In the film, Xondhikhyon the Government of India is shown taking up economic development measures in North Eastern India, opening the door for investors. Under the scheme, an Agarwala businessman sets up the Luit Cement Factory at Bholukabari, a village of Tiwa tribes in Karbi Anglong under the PPP model after signing an MoU with the government. Abinash Barua, an officer of the Department of Commerce and Industries is appointed as OSD of the cement factory. The indigenous tribes of Bholukabari opposed the project. Revolutionary Hopun Gogoialso gives a statement to the media protesting the project. The film begins with the camera focusing on a city where vehicles are moving slowly in dim light. Upon these visuals, credit titles roll. It gives the sense of an oppressive atmosphere of lifeless life.

Film is the composition of picture and sound. Maniram uses these two powerful elements appropriately. Sound comes first to narrate the story towards the end of the credit titles.

“On the other hand, today we enter into the third day of the kidnapping of OSD Abinash Barua. But the State Machinery fails in finding a clue to this issue. This incapability of the government is condemned by several organizations and individuals having social concerned”. After the voiceover, the actual picture of the story begins with the television telecasting the news, inside the house of Abinash Barua. Hopun Gogoi is seen criticizing the society on the television screen. “The ‘gods’ made by us can give or take away anything just like an invisible one. Like this, no trace of Abinash Barua. At a time when thousands are losing their dwelling houses and land due to floods, the capitalist like Zakaria, Jalan and Agarwala are busy building their earthquake proof palatial mansions on high lands”.

The film shows the current practices of powerful television channels. It throws light on the unorganized and chaotic situations in the land where the selfish leaders run it. The director very deftly utilizes the television news channel as a character of the film.

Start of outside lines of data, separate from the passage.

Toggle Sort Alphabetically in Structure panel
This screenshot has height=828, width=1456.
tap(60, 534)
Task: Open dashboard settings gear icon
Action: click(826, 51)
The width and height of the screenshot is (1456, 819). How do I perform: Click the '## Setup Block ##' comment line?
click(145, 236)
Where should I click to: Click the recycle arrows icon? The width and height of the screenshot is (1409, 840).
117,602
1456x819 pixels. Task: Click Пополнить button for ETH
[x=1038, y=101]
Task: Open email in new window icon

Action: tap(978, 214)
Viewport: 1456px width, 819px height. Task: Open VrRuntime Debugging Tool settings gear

M Maniam emphasises the film Xondhikhyon on cinematic values redefining the film technology in narrating the story. He creates the film with elements of suspense. He maintains the tempo maneuvering to avoid the anti-climax in the subsequent scenes of the film that begins with a climax. He puts poetic elements using clock with the effects of sound and music at the ending to give an impact to the audience. Sumon Dowerah’s flawless camera work deserves special mention. He beautifully captures different moods of the characters in close frames closely scanning their feelings and emotions. Manipuri film maker Ningthouja Lancha is the editor and music director of the film. Use of black and white in the flashback romantic scenes of Abinash and Papori, and the clock sequence gives an aesthetic sense. Music has a significant role in the melodramatic situations. The film scripted and directed by Maniram carries both incidents and commentaries in one go to make a well-defined and meaningful film reflecting the contemporary issues.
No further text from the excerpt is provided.